A. Denial of Motion to Lift the Automatic Stay
Appellant argues that pursuant to 11 U.S.C. § 362(b)(1), the automatic stay does not apply to his claim. Section 362(b)(1) provides that the automatic stay does not apply to "the commencement or continuation of a criminal action or proceeding against the debtor." Appellant's reliance on this section is misplaced, however, as there is no criminal proceeding at issue. Instead, Appellant's claim is a civil action against Debtors.
Appellant also argues that the bankruptcy court erred by not lifting the stay for cause, pursuant to 11 U.S.C. § 362(d)(1). In determining whether cause exists for lifting the automatic stay, "[c]ourts conduct a case-by-case inquiry and apply a totality of the circumstances test." In re Mack, 2007 WL 1222575, at *2 (M.D. Fla. April 24, 2007) (citation omitted). Furthermore, the bankruptcy court's decision is reviewed for abuse of discretion.See id. (citation omitted).
In determining whether cause has been shown, a court balances the potential hardship on the moving party if the stay is not lifted against the potential prejudice to the debtor and its estate if the stay is lifted. See In re Paxson Electric Co., 242 B.R. 67, 70 (M.D. Fla. 1999) (citations omitted). The moving party bears the initial burden of making a prima facie showing that cause exists. See id. (citation omitted). Appellant, however, has not made such a showing, as the bankruptcy court found that the potential hardship to Appellant, who resides in Tennessee, is the same regardless of whether he prosecutes his defamation claim in the District of Columbia or in Florida.
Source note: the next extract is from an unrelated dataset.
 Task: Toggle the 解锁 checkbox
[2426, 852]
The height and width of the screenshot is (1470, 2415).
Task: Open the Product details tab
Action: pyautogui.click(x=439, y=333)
Accordingly, this Court finds that the bankruptcy court did not abuse its discretion in denying Appellant's motion to lift the automatic stay. As such, this Court affirms the bankruptcy court's decision on this issue.
B. Statute of Limitations
Next, Appellant argues that the bankruptcy court erred in concluding that his defamation claim was barred by the statute of limitations. It appears that Appellant is arguing that the bankruptcy court should have concluded that the limitations period did not begin to run until he discovered the allegedly defamatory statement.
The bankruptcy court noted that there was a choice-of-law issue regarding whether the law of the District of Columbia or Florida applied for determining the statute of limitations. The statute of limitations for a defamation claim in the District of Columbia is one year, and it begins to run on the date of the publication.See Mullen v. Washington Free Weekly, Inc., 785 A.2d 296, 298 (D.C. 2001) (citing D.C. Code § 12-301(4)). The statute of limitations for a defamation claim in Florida is two years, and it begins to run on the date of the publication. See Wagner, Nugent, Johnson, Roth, Romano, Erikson Kupfer, P.A. v. Flanagan, 629 So. 2d 113, 114-15 (Fla. 1994) (citing Fla. Stat. § 95.11(4)(g) and Fla. Stat. § 770.07). Both the District of Columbia and Florida have rejected the argument that the statute of limitations for defamation claims should not begin to run until the defamation is discovered. See Mullen, 785 A.2d at 298;Flanagan, 629 So. 2d at 115.
The bankruptcy court accepted, for the sake of argument, that the limitations period was tolled while Appellant was incarcerated, and as such, it did not begin to run until he was released in August of 2004. However, applying either the two-year or one-year limitations period, the bankruptcy court determined that Appellant's defamation claim is barred as a matter of law, and this Court finds that Appellant has not shown that this determination was wrong. Therefore, this Court affirms the bankruptcy court's decision on this issue.
III. Conclusion
Accordingly, it is ORDERED AND ADJUDGED that the decisions of the bankruptcy court are AFFIRMED. The Clerk is directed to enter judgment in favor of Appellees and to CLOSE this case. DONE AND ORDERED at Tampa, Florida.